DP-200 Study Notes Flashcards
What is a data schema?
It’s a skeleton of your data and how it relates data to itself.
What is the difference between a physical schema and a logical schema?
A physical schema is on disk.
The logical schema is tables, views.
What’s the difference between a snowflake schema and a star schema
Star Schema has one fact table and 1 level of dimension tables. It’s not normalised and very easy to query.
Snowflake has multiple levels of dimnension tables. It’s normalised and much slower to query (because you need to make joins)
What’s the general difference between a Azure Data Lake, SQL Database and a SQL Data Warehouse
A Data Warehouse is used for complex queries with some strong business incentive.

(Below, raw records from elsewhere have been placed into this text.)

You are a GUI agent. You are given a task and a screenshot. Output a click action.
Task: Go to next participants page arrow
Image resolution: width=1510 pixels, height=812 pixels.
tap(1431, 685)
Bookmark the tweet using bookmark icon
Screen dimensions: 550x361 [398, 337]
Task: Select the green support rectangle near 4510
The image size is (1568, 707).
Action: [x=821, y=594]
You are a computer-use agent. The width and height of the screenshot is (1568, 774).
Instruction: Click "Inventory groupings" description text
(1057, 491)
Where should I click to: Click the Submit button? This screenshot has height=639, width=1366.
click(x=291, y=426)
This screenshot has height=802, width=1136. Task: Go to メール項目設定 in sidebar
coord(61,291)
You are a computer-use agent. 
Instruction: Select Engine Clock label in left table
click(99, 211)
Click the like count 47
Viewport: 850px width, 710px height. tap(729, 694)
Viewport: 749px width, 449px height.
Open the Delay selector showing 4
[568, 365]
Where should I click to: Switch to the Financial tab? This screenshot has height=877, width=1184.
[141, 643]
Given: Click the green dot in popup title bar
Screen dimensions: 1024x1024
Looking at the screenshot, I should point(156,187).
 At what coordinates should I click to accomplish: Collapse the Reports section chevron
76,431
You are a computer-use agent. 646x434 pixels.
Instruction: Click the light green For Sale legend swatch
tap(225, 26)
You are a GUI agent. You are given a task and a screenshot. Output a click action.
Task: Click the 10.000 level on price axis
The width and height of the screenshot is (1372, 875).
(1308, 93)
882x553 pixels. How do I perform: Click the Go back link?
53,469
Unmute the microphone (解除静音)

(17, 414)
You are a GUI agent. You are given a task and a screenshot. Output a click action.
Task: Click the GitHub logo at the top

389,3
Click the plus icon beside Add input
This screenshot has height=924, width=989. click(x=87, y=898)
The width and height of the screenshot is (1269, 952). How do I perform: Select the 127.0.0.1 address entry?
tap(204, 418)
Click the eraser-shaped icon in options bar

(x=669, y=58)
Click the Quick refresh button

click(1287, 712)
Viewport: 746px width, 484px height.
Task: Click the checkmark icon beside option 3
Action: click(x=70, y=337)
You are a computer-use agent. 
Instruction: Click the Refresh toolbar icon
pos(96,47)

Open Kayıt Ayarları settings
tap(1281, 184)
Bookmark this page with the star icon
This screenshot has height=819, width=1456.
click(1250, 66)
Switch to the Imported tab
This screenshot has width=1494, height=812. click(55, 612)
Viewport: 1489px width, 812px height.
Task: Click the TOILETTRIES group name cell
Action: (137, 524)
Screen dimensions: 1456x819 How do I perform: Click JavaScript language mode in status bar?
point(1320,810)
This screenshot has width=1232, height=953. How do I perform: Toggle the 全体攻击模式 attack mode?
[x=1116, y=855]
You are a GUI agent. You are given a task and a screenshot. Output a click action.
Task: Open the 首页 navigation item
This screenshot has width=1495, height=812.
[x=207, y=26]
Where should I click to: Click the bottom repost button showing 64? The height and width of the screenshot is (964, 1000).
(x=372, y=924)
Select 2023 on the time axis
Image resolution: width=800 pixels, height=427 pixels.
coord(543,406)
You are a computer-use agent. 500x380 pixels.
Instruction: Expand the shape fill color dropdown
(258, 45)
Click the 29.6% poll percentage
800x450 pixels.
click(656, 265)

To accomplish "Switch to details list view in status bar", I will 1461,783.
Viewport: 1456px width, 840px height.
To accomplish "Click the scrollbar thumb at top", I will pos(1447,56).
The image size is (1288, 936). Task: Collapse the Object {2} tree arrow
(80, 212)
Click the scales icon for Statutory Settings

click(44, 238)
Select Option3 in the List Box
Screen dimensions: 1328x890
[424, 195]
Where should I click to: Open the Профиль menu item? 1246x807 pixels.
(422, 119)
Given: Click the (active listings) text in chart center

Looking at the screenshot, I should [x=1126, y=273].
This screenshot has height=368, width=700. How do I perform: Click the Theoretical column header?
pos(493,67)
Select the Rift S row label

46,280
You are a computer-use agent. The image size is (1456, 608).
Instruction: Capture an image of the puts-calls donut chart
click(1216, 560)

Database has very recent and topical data such as how many current orders are there in the business.
A data lake is where you store all your data before its refinement (unstructured)
Briefly describe NoSQL
- No Schema
- Best when there is a large amount of data when there relationship changes and the data changes over time
- Horizontal Scaling (shards out across machines)
- Typically JSON, key-value, graph and column-wide data
Briefly describe a Data Lake
Data in its original form, sitting and waiting until it is needed for processing.
Ingest from source into Data Lake using Data Factory. Databricks can be used to process it for reporting.
What are the 5 consistency levels of CosmosDB
Strong, Boundless Staleness, Session, Consistent Prefix, Eventual.
What does it mean that CosmosDB is multimodel?
It supports SQL API, Cassandra API, CosmosDB API, Gremlin API, Tables API.
What is the SLA and latency of CosmosDB?
SLA is 99.999%
Latency is <10ms
How many copies of your data in cosmosDB?
Copies of your data is = n*4 (where n is the number of regions you are in)
What is the idea behind Logical Partitions
Use a key that spreads across partitions well
10gb per partitions
Throughput costs depend on the container #, keys and workload distribution
What is Azure Table Storage?
It’s NoSQL, key-value store, commonly used for large amounts of structured data. Storing datasets that don’t require complex joins or queries.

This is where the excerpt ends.